How to optimize calculations for this function in numpy?

Question

How to optimize calculations for this function in numpy?

I want to implement the following problem in numpy and here is my code.

I tried the following numpy code for this problem with one for the loop. I am wondering if there is a more efficient way to do this calculation? I really appreciate that!

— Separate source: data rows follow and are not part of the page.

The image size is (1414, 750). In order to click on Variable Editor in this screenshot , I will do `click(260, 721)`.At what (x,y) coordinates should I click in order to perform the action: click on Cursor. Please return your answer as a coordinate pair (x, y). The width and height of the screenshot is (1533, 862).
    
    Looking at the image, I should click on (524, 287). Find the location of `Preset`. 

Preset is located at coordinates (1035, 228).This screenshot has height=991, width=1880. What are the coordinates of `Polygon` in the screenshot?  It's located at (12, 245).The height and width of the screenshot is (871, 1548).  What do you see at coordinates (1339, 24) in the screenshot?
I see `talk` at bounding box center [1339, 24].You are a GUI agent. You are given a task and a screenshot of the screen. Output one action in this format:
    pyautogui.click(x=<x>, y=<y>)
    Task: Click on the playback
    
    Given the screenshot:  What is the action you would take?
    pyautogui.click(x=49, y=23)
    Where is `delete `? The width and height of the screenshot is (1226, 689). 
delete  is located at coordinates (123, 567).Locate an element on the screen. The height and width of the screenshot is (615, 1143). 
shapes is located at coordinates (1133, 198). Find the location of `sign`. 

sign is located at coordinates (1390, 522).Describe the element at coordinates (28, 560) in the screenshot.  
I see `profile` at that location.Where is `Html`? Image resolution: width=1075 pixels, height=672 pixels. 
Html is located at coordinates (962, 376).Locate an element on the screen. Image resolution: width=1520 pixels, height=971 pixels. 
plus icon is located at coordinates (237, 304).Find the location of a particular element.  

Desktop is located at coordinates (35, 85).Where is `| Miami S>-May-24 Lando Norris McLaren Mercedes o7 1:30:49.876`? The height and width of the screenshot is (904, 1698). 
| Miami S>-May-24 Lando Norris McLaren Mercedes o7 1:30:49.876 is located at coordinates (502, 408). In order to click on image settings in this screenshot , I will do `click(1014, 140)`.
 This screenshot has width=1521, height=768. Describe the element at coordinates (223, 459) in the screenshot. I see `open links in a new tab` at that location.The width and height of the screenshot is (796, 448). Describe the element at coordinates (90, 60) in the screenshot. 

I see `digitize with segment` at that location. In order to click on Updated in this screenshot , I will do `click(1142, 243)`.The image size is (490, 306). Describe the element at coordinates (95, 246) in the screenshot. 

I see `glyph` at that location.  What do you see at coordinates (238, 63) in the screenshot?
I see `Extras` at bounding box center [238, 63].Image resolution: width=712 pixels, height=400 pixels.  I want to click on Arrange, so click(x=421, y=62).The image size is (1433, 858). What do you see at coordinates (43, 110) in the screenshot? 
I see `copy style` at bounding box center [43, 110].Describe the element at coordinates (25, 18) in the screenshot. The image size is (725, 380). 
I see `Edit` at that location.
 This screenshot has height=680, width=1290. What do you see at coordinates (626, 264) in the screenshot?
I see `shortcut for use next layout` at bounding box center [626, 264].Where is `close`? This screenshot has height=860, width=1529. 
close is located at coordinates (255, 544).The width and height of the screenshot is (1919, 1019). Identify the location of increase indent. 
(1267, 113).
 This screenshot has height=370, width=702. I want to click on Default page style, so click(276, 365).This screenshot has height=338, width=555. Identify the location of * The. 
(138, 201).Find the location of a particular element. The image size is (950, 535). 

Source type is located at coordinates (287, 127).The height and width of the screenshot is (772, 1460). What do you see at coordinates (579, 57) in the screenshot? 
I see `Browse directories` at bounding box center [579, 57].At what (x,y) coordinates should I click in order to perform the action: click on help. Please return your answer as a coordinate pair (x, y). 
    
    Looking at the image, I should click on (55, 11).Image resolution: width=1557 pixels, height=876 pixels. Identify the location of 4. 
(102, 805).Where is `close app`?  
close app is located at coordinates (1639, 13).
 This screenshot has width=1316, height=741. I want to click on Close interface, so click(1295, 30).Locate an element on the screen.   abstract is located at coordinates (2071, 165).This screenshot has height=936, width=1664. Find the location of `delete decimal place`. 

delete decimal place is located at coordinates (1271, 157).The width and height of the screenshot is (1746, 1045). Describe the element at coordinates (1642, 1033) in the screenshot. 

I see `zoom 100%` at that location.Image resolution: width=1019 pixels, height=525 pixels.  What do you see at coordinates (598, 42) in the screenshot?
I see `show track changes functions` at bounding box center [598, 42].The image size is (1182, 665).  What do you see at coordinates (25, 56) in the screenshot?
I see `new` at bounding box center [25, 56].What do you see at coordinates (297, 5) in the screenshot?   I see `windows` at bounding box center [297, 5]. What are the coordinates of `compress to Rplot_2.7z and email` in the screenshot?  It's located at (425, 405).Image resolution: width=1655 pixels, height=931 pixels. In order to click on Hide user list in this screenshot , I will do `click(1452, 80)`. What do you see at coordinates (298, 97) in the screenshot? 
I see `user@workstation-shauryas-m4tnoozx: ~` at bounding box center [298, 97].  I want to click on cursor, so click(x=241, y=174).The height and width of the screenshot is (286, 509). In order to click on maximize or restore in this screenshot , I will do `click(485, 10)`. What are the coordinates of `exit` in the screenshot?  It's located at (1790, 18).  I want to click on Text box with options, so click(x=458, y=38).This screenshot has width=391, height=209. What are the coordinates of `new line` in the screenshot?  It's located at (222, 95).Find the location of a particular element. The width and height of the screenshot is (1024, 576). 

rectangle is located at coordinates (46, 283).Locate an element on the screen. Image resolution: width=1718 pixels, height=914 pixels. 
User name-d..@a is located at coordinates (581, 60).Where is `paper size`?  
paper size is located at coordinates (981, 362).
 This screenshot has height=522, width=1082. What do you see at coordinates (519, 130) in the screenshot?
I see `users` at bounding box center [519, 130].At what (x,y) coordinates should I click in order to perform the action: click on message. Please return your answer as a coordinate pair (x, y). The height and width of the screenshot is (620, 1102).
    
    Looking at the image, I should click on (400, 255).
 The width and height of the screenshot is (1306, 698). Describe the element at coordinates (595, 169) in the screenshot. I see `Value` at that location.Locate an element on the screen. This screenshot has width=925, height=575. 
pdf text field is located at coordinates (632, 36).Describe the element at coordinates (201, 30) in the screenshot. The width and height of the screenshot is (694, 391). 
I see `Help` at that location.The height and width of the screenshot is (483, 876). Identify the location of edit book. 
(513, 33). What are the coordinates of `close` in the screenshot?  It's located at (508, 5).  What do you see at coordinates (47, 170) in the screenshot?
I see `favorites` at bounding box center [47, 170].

k, d = X.shape m = Y.shape[0] c1 = 2.0*sigma**2 c2 = 0.5*np.log(np.pi*c1) c3 = np.log(1.0/k) L_B = np.zeros((m,)) for i in xrange(m): if i % 100 == 0: print i L_B[i] = np.log(np.sum(np.exp(np.sum(-np.divide( np.power(XY[i,:],2), c1)-c2,1)+c3))) print np.mean(L_B)

I thought of np.expand_dims(X, 2).repeat(Y.shape[0], 2)-Y , creating a three-dimensional tensor, so the next calculation can be done using broadcast transmission, but it will waste a lot of memory when m great.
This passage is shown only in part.